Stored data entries
---

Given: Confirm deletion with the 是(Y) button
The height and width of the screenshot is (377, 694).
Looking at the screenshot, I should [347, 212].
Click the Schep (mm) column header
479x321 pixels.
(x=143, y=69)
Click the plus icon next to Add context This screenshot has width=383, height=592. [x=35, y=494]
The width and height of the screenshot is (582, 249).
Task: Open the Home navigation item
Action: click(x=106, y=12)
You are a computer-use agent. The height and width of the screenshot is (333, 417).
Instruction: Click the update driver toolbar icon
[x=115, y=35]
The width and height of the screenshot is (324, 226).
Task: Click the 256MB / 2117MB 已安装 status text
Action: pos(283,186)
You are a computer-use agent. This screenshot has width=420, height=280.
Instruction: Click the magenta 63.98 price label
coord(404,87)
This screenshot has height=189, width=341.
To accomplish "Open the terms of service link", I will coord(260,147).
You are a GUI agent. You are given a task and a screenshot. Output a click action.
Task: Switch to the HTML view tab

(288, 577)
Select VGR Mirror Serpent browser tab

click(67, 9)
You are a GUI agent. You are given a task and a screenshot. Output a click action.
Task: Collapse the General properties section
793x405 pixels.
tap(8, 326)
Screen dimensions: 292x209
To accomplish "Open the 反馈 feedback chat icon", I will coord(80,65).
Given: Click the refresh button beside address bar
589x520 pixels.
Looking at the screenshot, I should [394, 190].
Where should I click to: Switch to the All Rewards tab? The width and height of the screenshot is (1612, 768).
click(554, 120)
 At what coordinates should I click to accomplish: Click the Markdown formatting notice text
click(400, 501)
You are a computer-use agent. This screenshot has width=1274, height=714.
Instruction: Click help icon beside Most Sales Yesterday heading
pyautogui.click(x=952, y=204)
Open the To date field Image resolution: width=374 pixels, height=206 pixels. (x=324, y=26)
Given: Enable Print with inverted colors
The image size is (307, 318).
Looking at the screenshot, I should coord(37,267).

---

Description of the task:
Only lines with the word "button" are wanted, so copy each one from the records.

Written response:
Given: Confirm deletion with the 是(Y) button
Given: Click the refresh button beside address bar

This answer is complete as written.